Security solutions for the industrial edge

Industrial control systems (ICS) and industrial IoT devices require role-based access control (RBAC) for effective operation. RBAC enables remote system access, saving time and money, and dramatically improves and simplifies access security, whether remote or on-site.

Xage RBAC sets secure device passwords and holds the passwords on-site in the tamperproof Fabric, making default, lost, shared or stolen device passwords a thing of the past. The Fabric also holds credentials and access policies, requiring personnel and applications to login to the Fabric using their corporate credentials to gain proxy access to devices, and granting only the access policy allows.

With Xage RBAC, setting passwords is automated, and device passwords are complex, hidden and regularly rotated.

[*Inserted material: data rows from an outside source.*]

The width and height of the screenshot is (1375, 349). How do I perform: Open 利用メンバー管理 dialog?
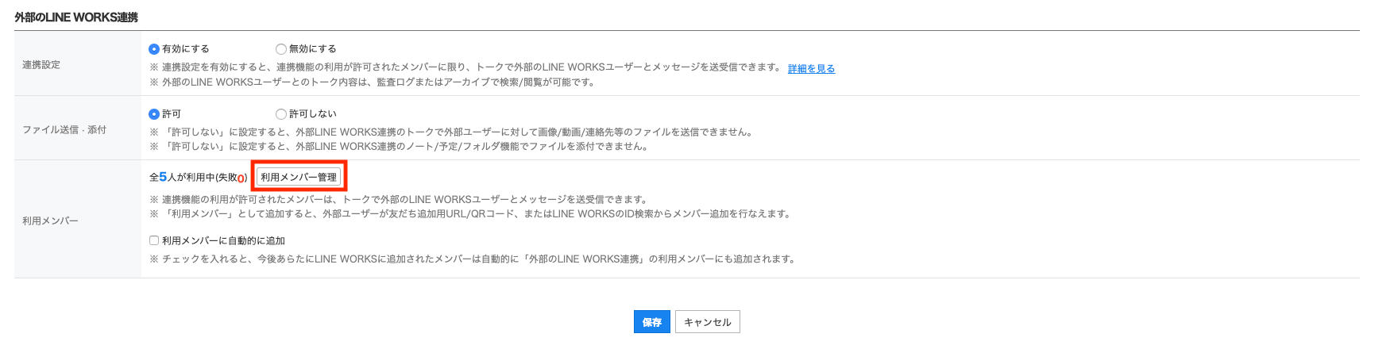[299, 177]
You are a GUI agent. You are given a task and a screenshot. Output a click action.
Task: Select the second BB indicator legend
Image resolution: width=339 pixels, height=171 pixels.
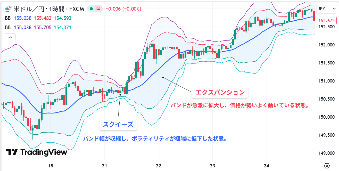click(8, 27)
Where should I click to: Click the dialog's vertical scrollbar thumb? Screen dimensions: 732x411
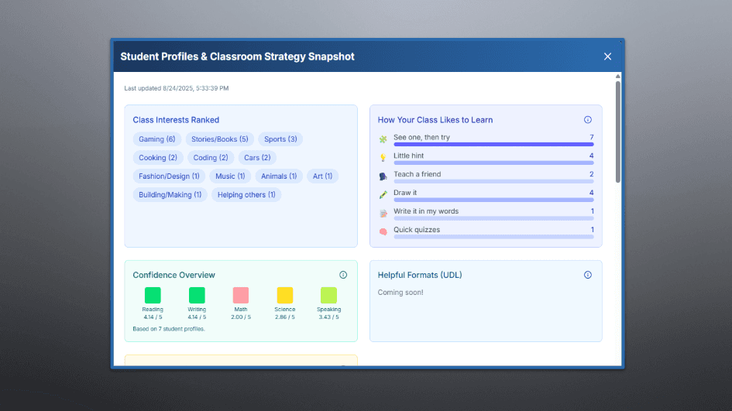617,132
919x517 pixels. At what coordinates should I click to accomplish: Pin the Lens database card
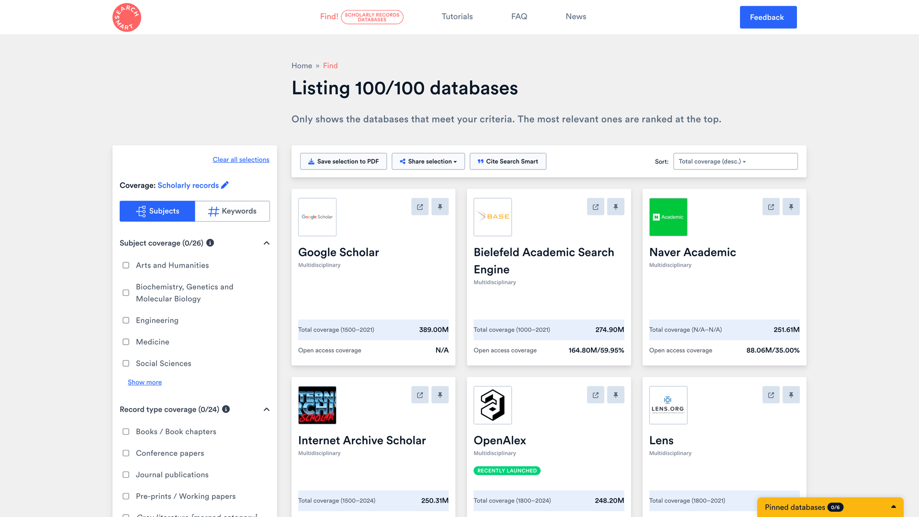[791, 394]
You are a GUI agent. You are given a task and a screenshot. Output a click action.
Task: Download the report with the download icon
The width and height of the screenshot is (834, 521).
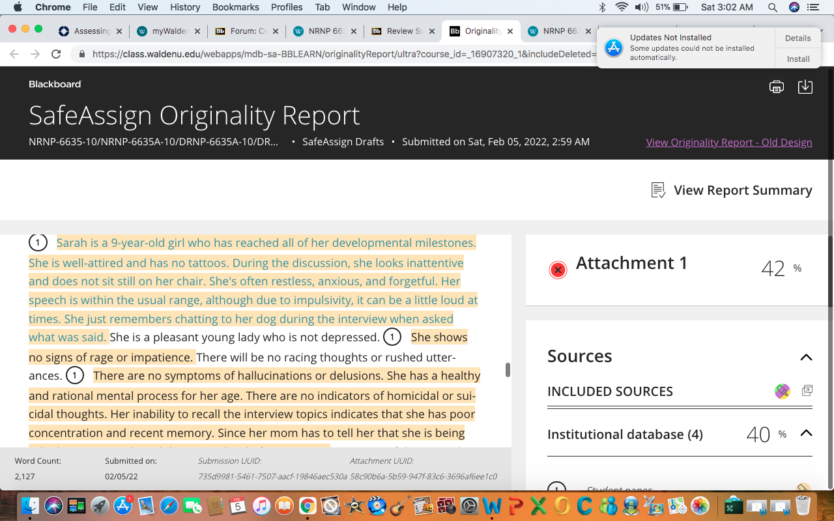tap(805, 87)
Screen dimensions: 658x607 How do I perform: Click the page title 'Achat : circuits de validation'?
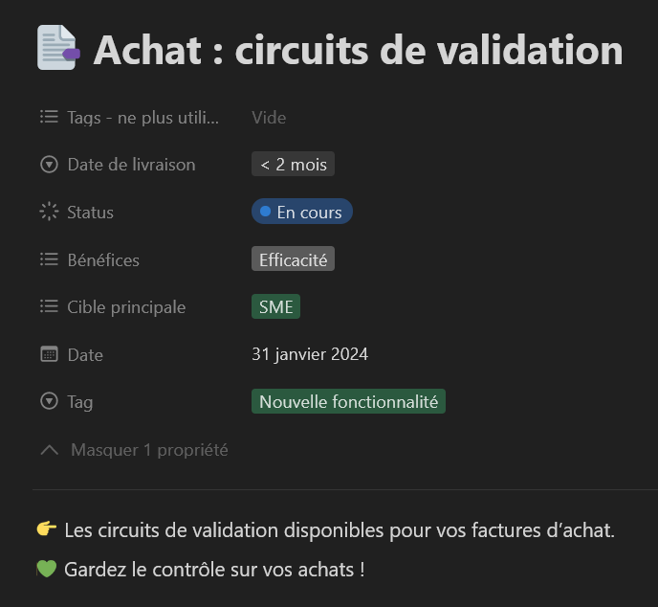358,50
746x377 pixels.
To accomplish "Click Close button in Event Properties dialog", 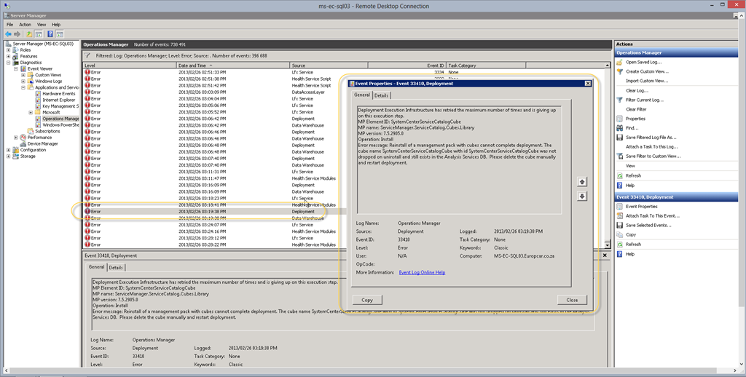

Local and remote login for users is made simple with single sign-on, and all changes are tracked with a tamperproof audit-log, protecting against financial and reputational loss.

Xage RBAC enables managed identities and policy-based access control for industrial devices that have device-specific passwords and which allow secure protocol access e.g. via  SSH or HTTPS. However, many industrial control systems and devices have no password nor built-in protection, leaving them open on the network.

To extend security coverage and RBAC enforcement to these most vulnerable systems, Xage attaches a filter called a Xage Enforcement Point (XEP) which allows access solely according to the tamperproofed policies held in the Xage fabric. With XEP, for the first time, Xage enables role-based access control and single sign-on for every device, from legacy control systems to the newest IoT machines–even those previously lacking any password protection. Plus, XEP is deployed unintrusively, without any upgrades or changes to the protected devices and industrial controllers.

To improve efficiency, companies in sectors like energy, manufacturing, transportation, and utilities are digitizing their operations. They’re networking devices from voltage controllers in the electrical grid to transient devices such as the laptops and USB drives used by field technicians. These numerous distributed devices now represent the vast majority of the industrial assets vulnerable to cyberattack.

With Xage Policy Manager, the first automated and decentralized cybersecurity solution for distributed assets, industry can protect critical infrastructure while ensuring compliance with evolving regulations and standards such as NERC-CIP. The Policy Manager enables customers to define and enforce security requirements for all devices, apps and users field-wide from a single dashboard.

Industrial devices and SCADA, PLC, RTU and HMI systems are increasingly linked together, and the network-layer-blocking or air-gapping methods of the past are becoming less effective, exposing many vulnerable systems to heightened risks of cyber-attack.

Xage’s blockchain-protected Fabric already provides tamperproofing for the passwords, enrollment and policies required to run continuous edge operations. Now, Xage Systemic Tamperproofing uses device and industrial control system (ICS) fingerprints stored in the Fabric to protect edge processes end-to-end and prevent device and ICS compromise. Xage detects any unauthorized fingerprint change, and if a device or controller is compromised, it will be isolated to prevent the contagion from spreading.

Today’s industrial operators are experiencing transformational changes focused on autonomous data-driven machine-to-machine IoT cooperation at the edge. Now, machines, people and applications are working together to exchange data, make decisions and take action.

Xage Authentication and Identity Management enables secure any-to-any application-level security and access control. Operators are able to instantly create security groups and policies for devices, applications and people to enable secure cooperation and data exchange. Policies can be set centrally but are enforced autonomously in the field using the Xage Fabric, maximizing industrial uptime by avoiding dependencies on remote cloud assets.